|
It seems that there are three common types of semantic markup methods.
If I were to parse HTML pages how do I know what markup combination is being used, what tags, etc., to look at? Also, is there a tool online that lets me validate these different combinations so that I can guarantee that a particular page is syntactically correct? |
|
I'm not sure I can provide you a definitive answer but here a couple of thoughts.
If you are looking for a validator that simply classifies a page as "RDFa + Schema.org", I know of no such tool but it seems it would be easy enough to build one using the tools we have for the formats you intend to support and by looking at the namespace of the ontology.
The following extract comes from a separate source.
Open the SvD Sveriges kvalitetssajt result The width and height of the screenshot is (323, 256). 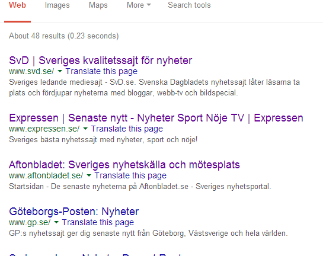[x=101, y=60]
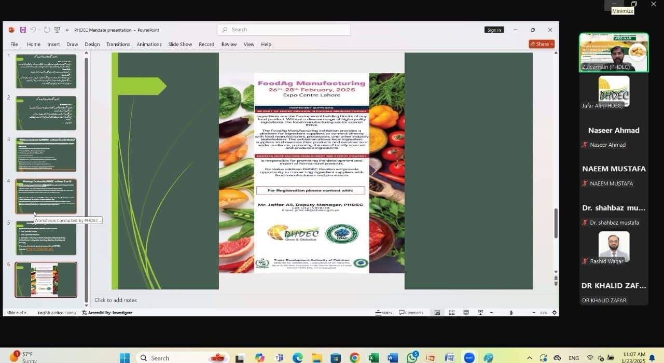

It seems like there ought to be a good way with microdata too. Thank you for your reply , I supposed as you mentioned for a parser if its RDFa it would be achievable by looking at the xmlns and for microdata I would investigate further , however I was hoping that there would be some mechanism like the meta tag with the content attribute , but I think there isnt one . Thanks! |
|
Just adding to harschware's answer: if you just want to extract the structured data (whether it is in schema.org or something else is, as he said, another matter) you can also use services that would, internally, extract that data using different syntaxes and return a merged RDF graph. There is one at http://www.w3.org/2012/sde/; I think Gregg Kellogg may have one, too (http://greggkellogg.net). The newest (not-yet-released) RDFLib Python library also includes both RDFa and microdata parsers. |